Wednesday, April 17, 2013

Helen Lundeberg: California Surrealist

One of my favorite California artists in the genre of mid-century modernism is Helen Lundeberg. I always love seeing new paintings by her. Lundeberg painted surrealist subjects as well as hard-edged geometric compositions. Her depictions of macrocosms and microcosms are some of her most interesting works.

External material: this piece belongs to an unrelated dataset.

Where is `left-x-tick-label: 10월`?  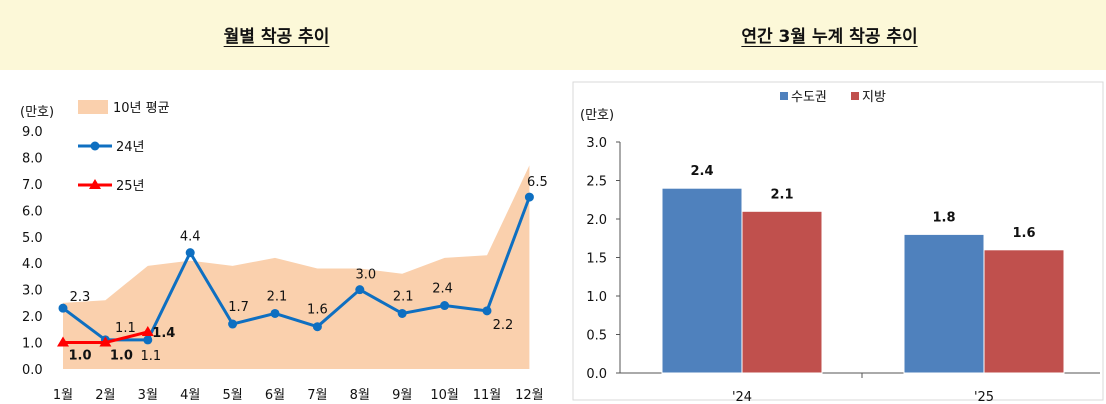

Helen Lundeberg (1908-1999) was born in Chicago, Illinois 1908. As a child she moved to the artist colony of Pasadena, California. In 1930 she enrolled at the Stickney School of Art in Pasadena where she was met Lorser Feitelson, her future husband.
From 1933-42 Helen Lundeberg worked as a muralist and lithographer for the WPA California Federal Art Project, including a 240-foot-curved wall in Centinela Park in Inglewood, CA. Simultaneously, she and Feitelson founded an art movement known as Post-Surrealism. 

Early in her career Lundeberg's work was exhibited at the Brooklyn Museum and New York’s Museum of Modern Art. Later in her life she had work shown in the San Francisco Museum of Art. She was working during the same time period of Georgia O’Keeffe and some similarities can be found between the two artist's interest in the abstract quality of extreme close-ups. Still, Lundeberg often depicted the cosmos and planetary structures. 

Helen Lundeberg is one of the rare women artists whose work has a strong market value comparative to her male contemporaries. A recent auction at Bonhams and Butterfields sold three of her works in their Made in California sale.